Во-вторых, распространение инфекционной ностальгии создает у коммунистической оппозиции иллюзию возможности возврата к любимому прошлому. Да и не только иллюзию. Легко себе представить, что подготовленное при помощи такой вроде бы невинной ностальгии общество в случае каких-либо кризисных передряг — предположим, падение биржи, обвальная инфляция, бешеный бунт в отколовшейся провинции — ринется назад, в мир «стабильности» и «порядка», как называют сейчас ностальгирующие коммунистическую диктатуру.

В-третьих, даже и без коммунизма нынешняя ностальгия-шизофрения может очень сильно поспособствовать возникновению пусть не коммунистического, но какого-то другого малоприятного общества, сродни царствованию Александра Третьего с его квасным патриотизмом, огосударствленной церковью, политикой империалистического расширения и удушения инакомыслия.

В-четвертых, будет нарастать то, что увидел Александр Блок среди своих апокалиптических прозрений и что можно назвать в отношении России «скифским синдромом»…Нам внятно все — и острый галльский смысл, / И сумрачный германский гений…..А если нет, — нам нечего терять, / И нам доступно вероломство!….Мы обернемся к вам / Своею азиатской рожей!….Пока не поздно — старый меч в ножны, / Товарищи!
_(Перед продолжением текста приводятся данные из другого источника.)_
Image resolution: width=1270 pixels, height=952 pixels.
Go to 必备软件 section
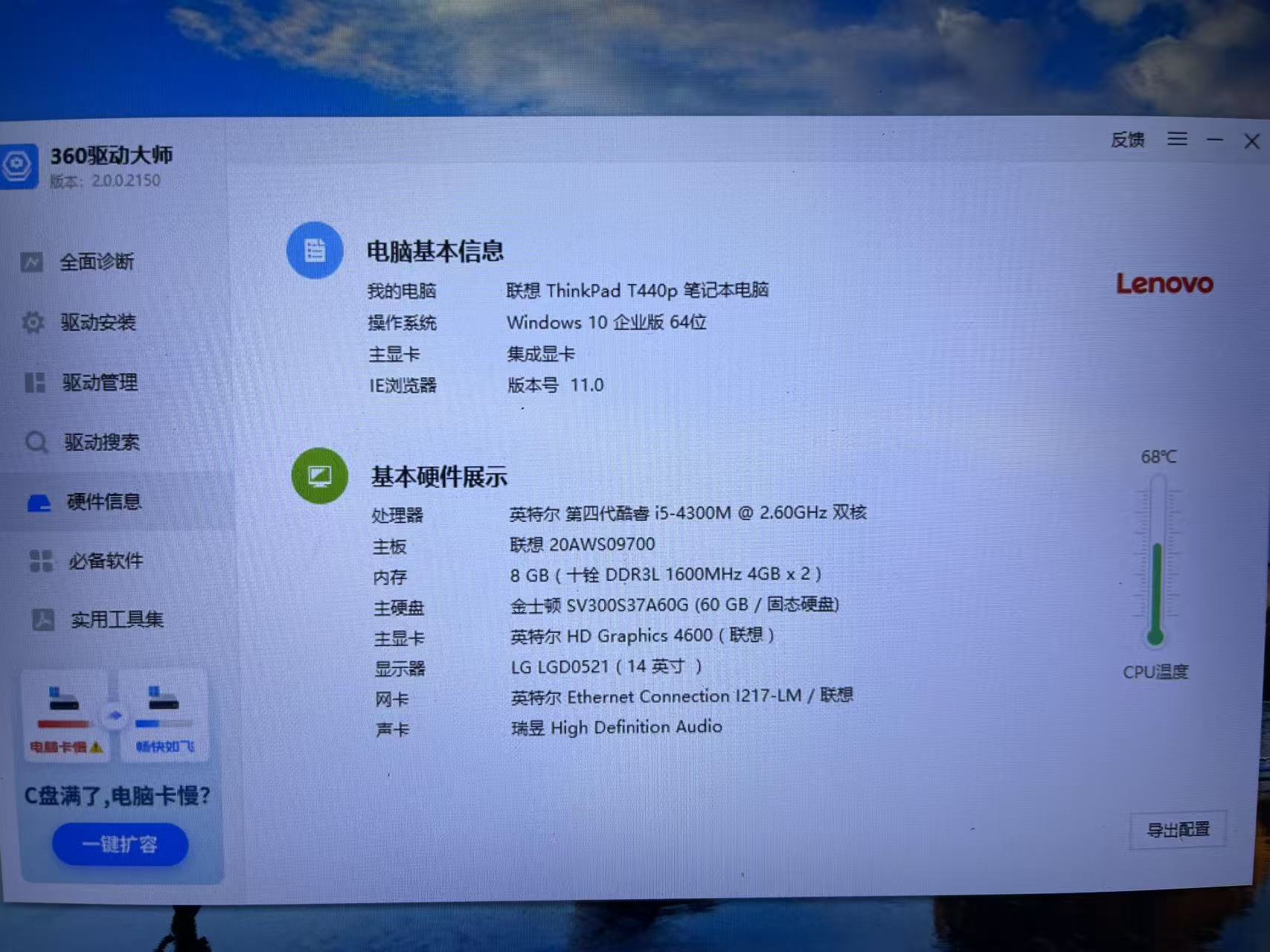[x=105, y=561]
Мы станем — братья!..

«Вероломство» может в любой момент перейти критическую черту, и этот призыв к братству в современном контексте звучит в России гораздо актуальнее, чем на Западе.

Незадолго до отъезда из Москвы в этом году я смотрел по телевизору праздник спецчастей военно-воздушных войск. Ну, все эти уже ставшие привычными номера с перерубанием досок и кирпичей голой ладонью, с боями каратистов и т. д. В завершение состоялись костюмированные игры под названием «Кулаки и комиссары». Кто же тут, в этом обществе, которому в течение уже десяти лет СМИ, равно как и ученые-историки, рассказывали о зверствах коллективизации и раскулачивания, оказался «гуд бойз» и «бэд бойз»? Ловкие в своих кожаных курточках, ясноглазые и с красными звездочками комиссары мощно раскидывали в разные стороны звероподобных дремучих кулаков. И побеждали ко всеобщему восторгу публики. Ну вот, что и требовалось доказать, весело сказала ведущая, комиссары победили! Не дай Бог!